▶ _Available data_:
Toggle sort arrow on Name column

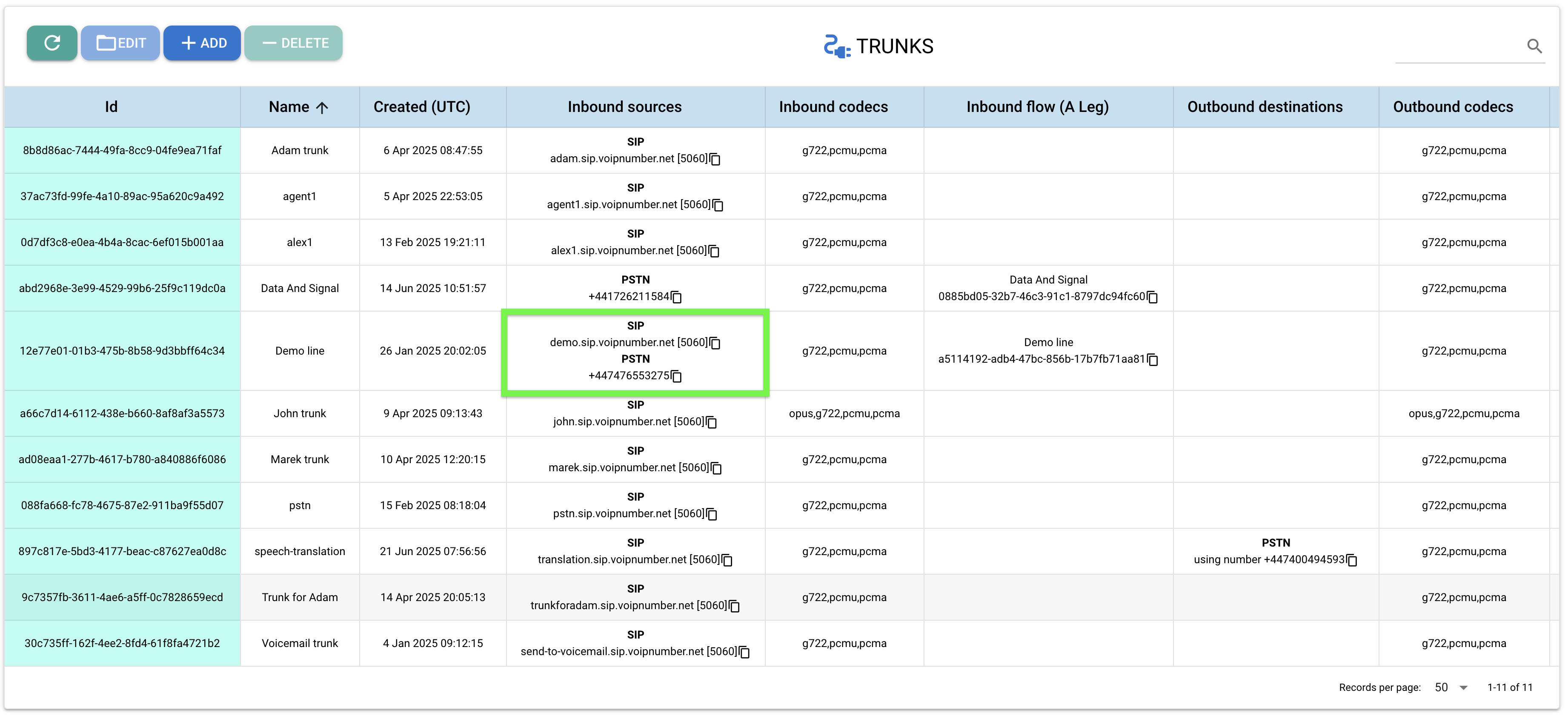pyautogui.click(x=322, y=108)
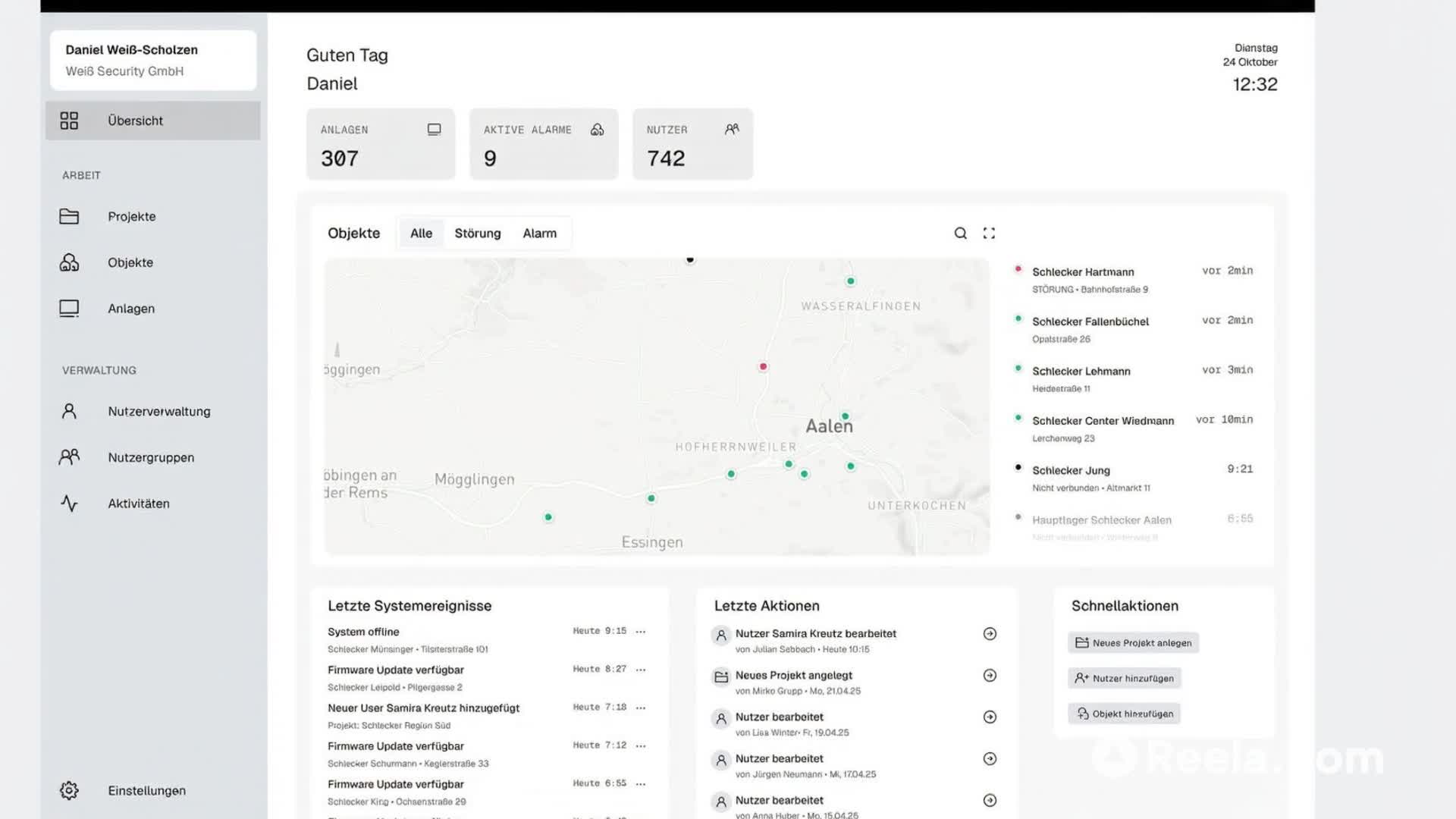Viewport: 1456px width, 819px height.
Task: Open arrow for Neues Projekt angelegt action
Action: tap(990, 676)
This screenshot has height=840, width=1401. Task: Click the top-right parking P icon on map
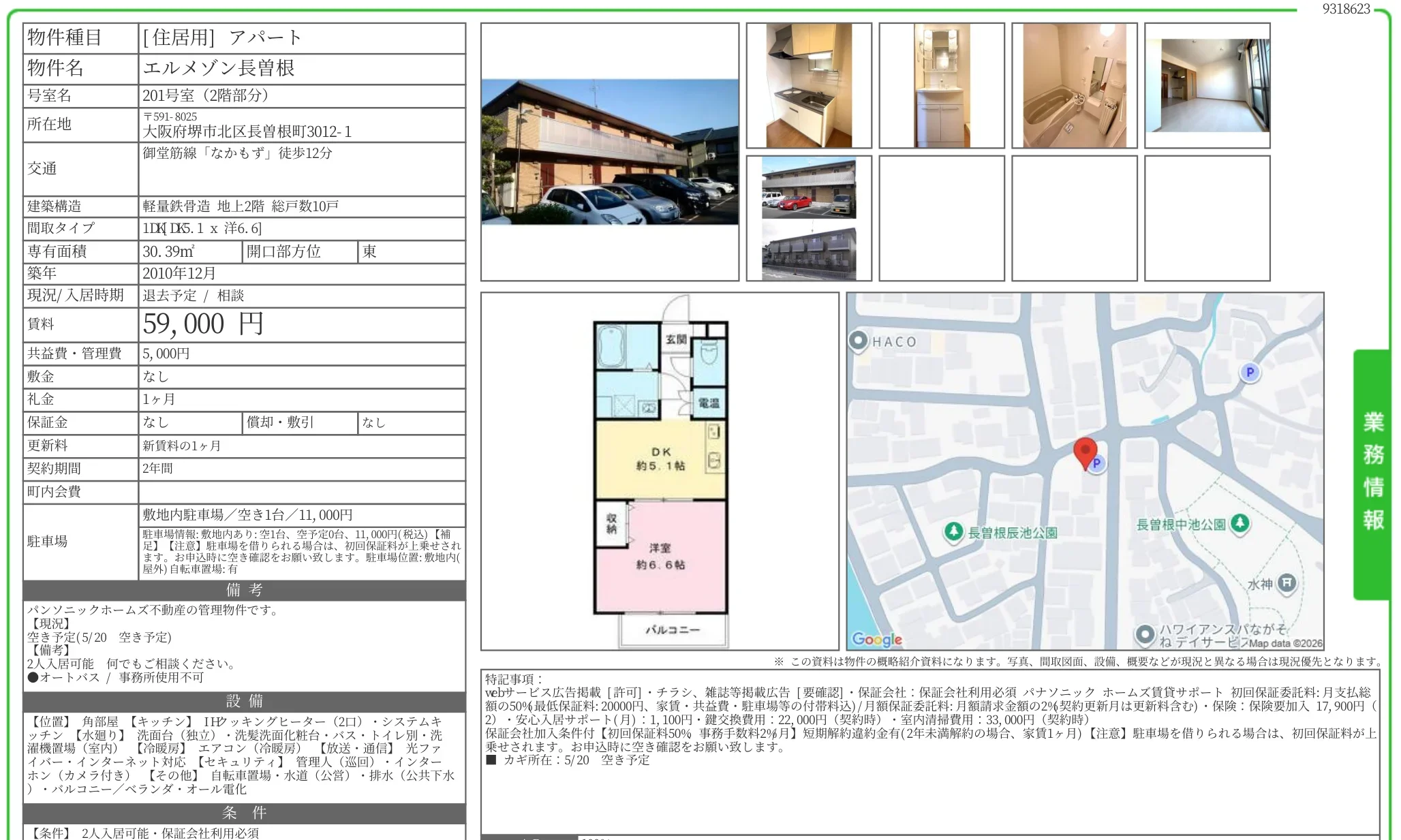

==

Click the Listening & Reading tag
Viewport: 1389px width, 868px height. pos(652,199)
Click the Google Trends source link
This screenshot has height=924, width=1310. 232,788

---

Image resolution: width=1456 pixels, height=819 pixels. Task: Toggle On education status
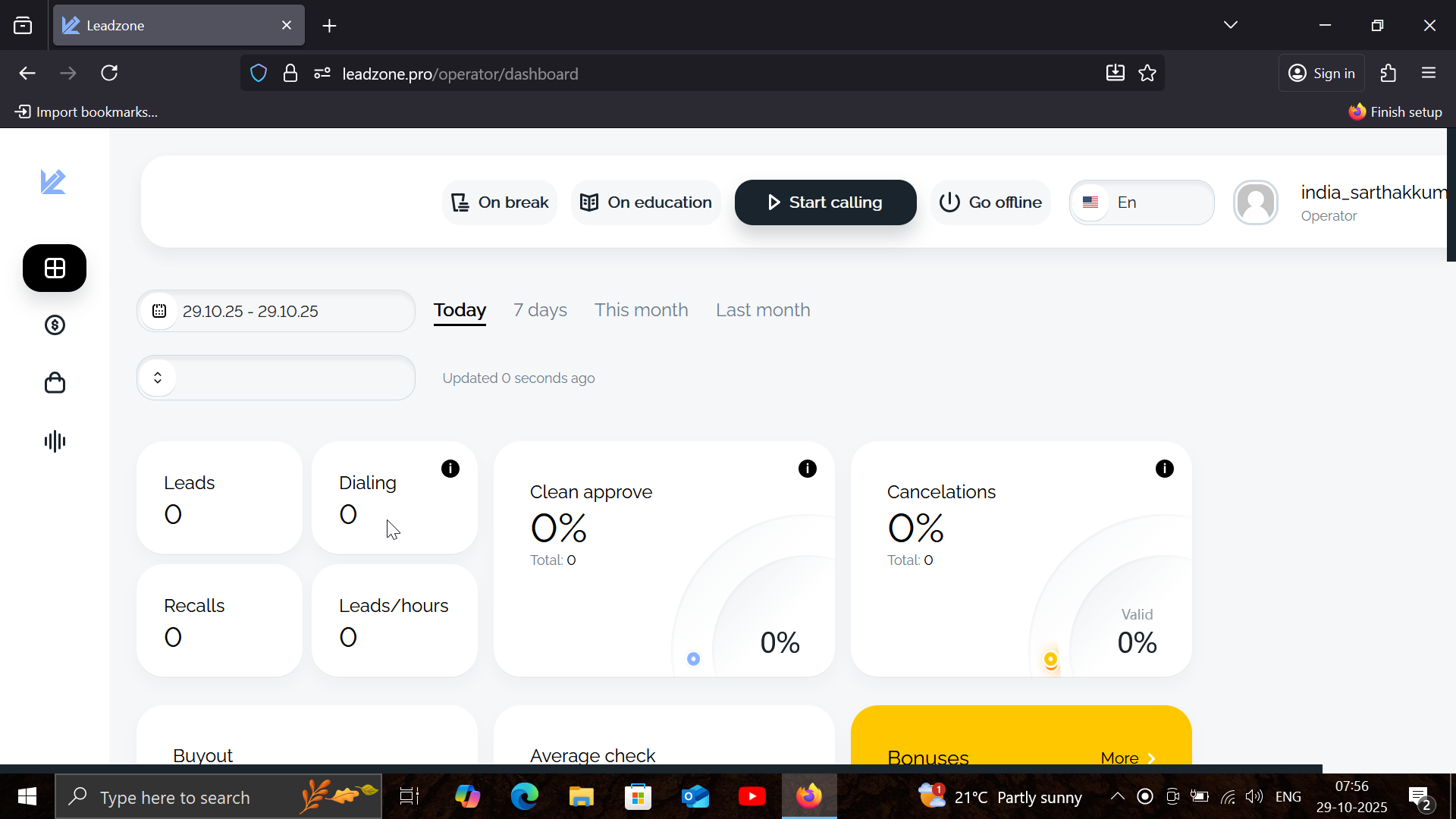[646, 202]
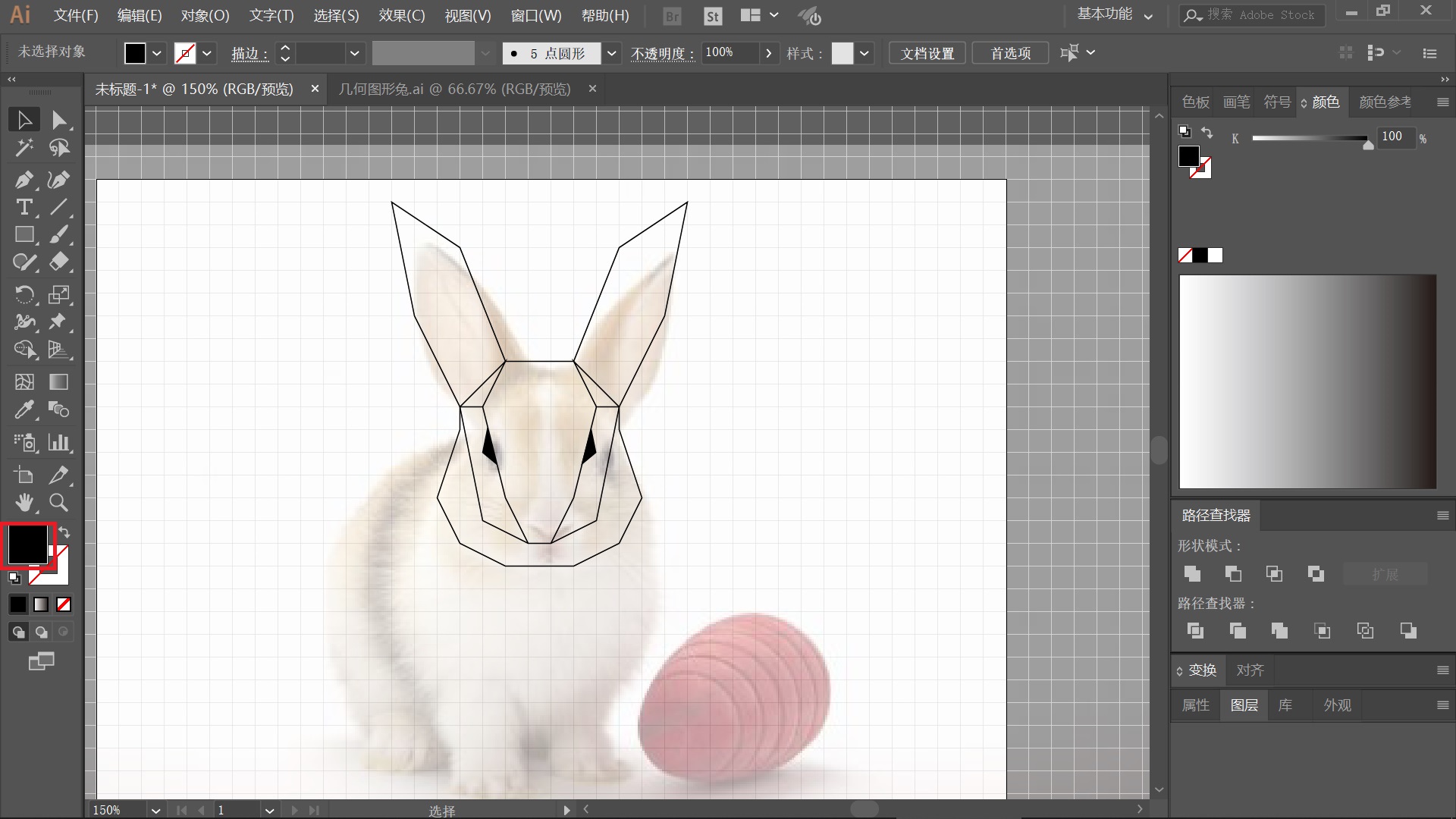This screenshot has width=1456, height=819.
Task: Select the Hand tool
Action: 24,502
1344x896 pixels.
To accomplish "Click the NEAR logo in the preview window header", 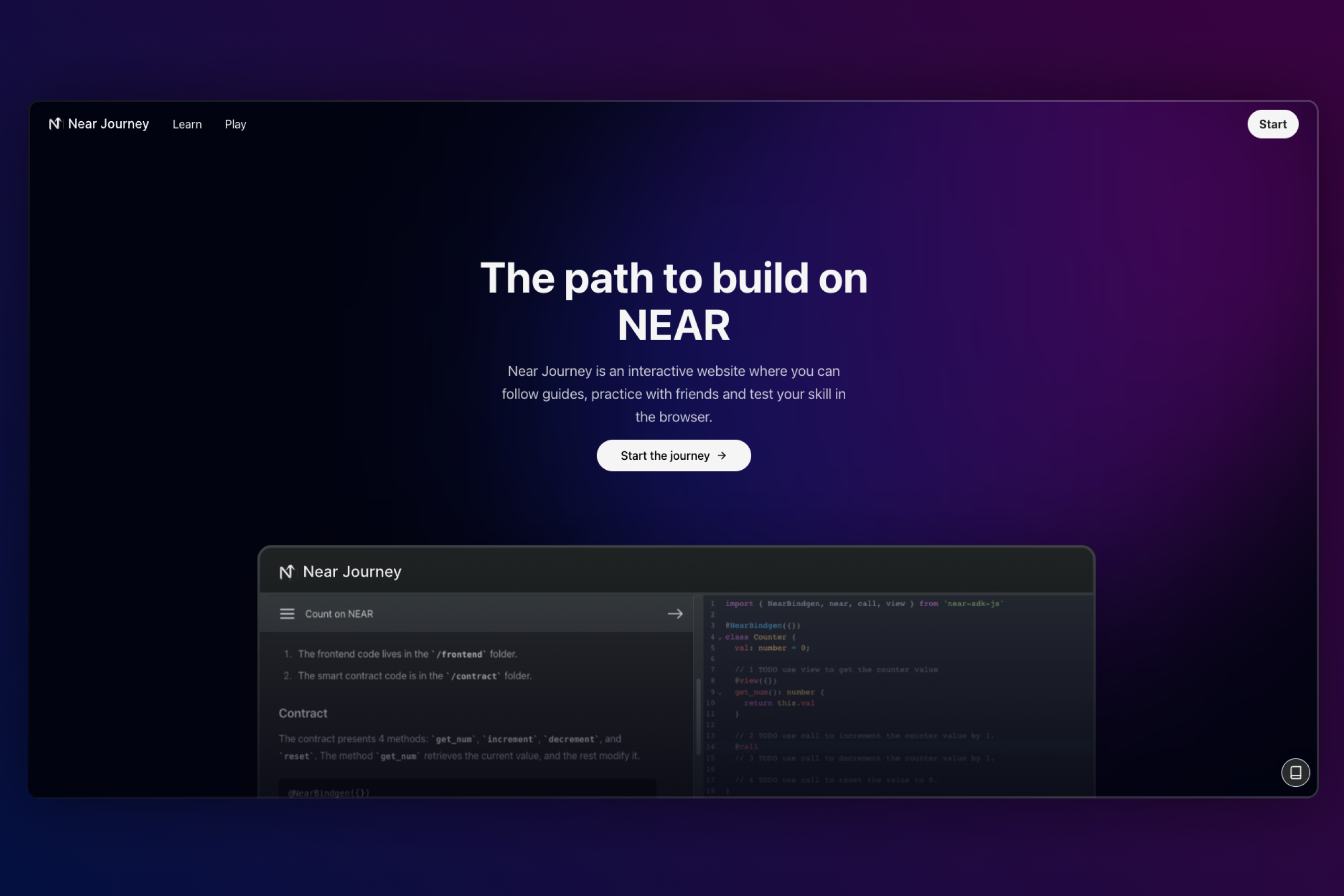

▶ _The problem_: Go back to the listing above and reproduce, exactly, the stretch from the line bearing "Toggle sort arrow on Name column" through the line bearing "This screenshot has height=840, width=1401.", without its pictures.

▶ _Solution for this problem_:
Toggle sort arrow on Name column

pyautogui.click(x=322, y=108)
Viewport: 1456px width, 819px height.
Task: Open arrow for Neues Projekt angelegt action
Action: tap(990, 676)
This screenshot has height=840, width=1401. Task: Click the top-right parking P icon on map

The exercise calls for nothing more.